Extract →
The aim of this post is to explain the integration method developed by Turing Award laureate William Kahan for HP calculators in the 1980s (HP-34C, HP-15C, HP-42S), but this will be the culmination of an introduction to numerical analysis (with a special emphasis on numerical integration).

A word² about errors¶

Computers are undoubtedly very poweful machines, capable of performing computations that would take days (if not months or years) to a regular human in a fraction of a second. However, because of their own nature as physical, material objects, they are still constrained by space and time, so they can only manipulate numbers with a finite amount of digits.

This is a problem, and a big one since the vast majority of real numbers are irrational, including ubiquitous constants such as $\pi$ or the aforementioned $\e$, and even periodic rational numbers like $1/3$ or $2/7$ cannot be represented with a finite precision.

Floating-point numbers¶

The current standard that dictates how the so-called floating-point numbers are stored and handled is the IEEE 754 (a number that you might eventually end up memorizing), which works like scientific notation but in binary. For instance, let us examine the 32 bits of the IEEE 754 representation of $2.875$: $$ 2.875 = 1.4375 \cdot 2^1 = \texttt{0b} \underbrace{\color{blue} \texttt{0}}_{\text{Sign bit}}\: \underbrace{\color{orange} \texttt{10000000}}_{\text{Exponent}}\: \underbrace{\color{green} \texttt{01110000000000000000000}}_{\text{Mantissa}}; $$ the mantissa encodes the decimal part of the factor, since $0.4375=0\cdot2^{-1} + 1\cdot2^{-2} + 1\cdot2^{-3} + 1\cdot2^{-4}$, whereas the exponent bits store, well, the exponent of the power of $2$ multiplying; finally, the sign bit is set to 0 when the number is positive, and 1 when it is negative.

Dataset section →

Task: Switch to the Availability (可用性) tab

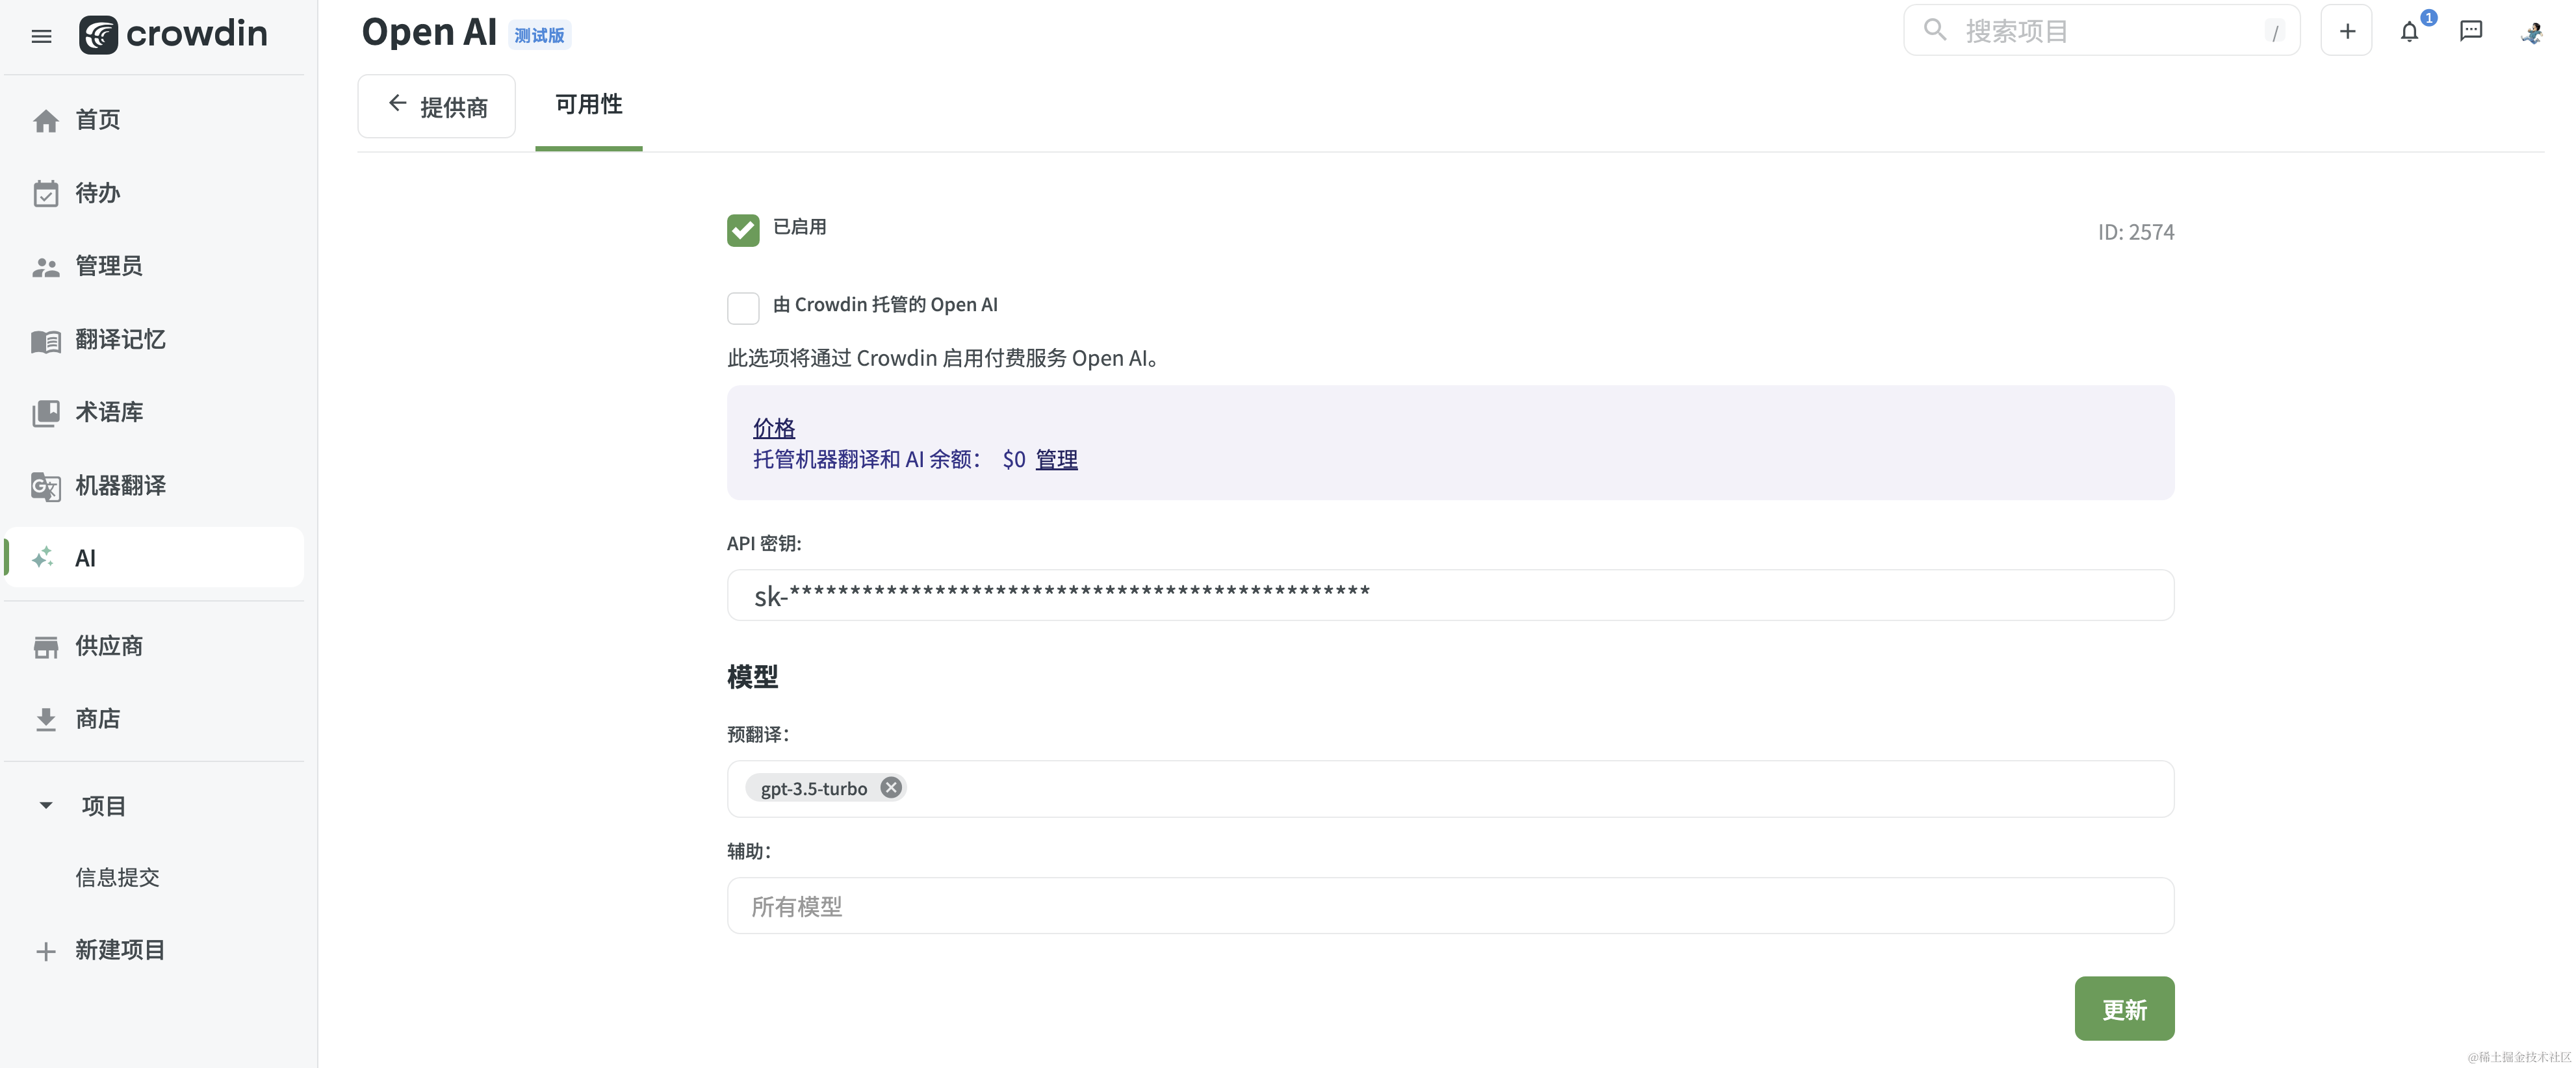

Problem details →
Extend the piece on floating-point numbers and numerical integration, starting right after its final sentence.

Answer →
There are also 64-bit floats, and if your computer has an x86 CPU with a floating-point unit (it most likely does) it even supports 80-bit floating-point numbers; if you know some C, the three formats described above correspond to the float, double and long double types when available. Most interpreted languages such as Python and JavaScript (the latter is the one running in the previous console) make things easy by keeping all decimal numbers 64-bit floats by default, so why not go up again and try executing IEEE754f64(2.875) this time to see how the number is actually saved in memory?

Truncation and overflow/underflow errors¶

Anyway, this is not the topic of this section, but rather what happens when you operate with two floats and the result cannot be stored within the given size: the number gets truncated and the mantissa rounds to the nearest even number when interpreted as an integer (i.e., it keeps its last bit equal to 0). This means that our computations lose precision, and whilst rounding $2.19856478212575$ to $2.1985647821258$ is not a big deal if done only once, the error can accumulate, and after many iterations end up giving a completely wrong result.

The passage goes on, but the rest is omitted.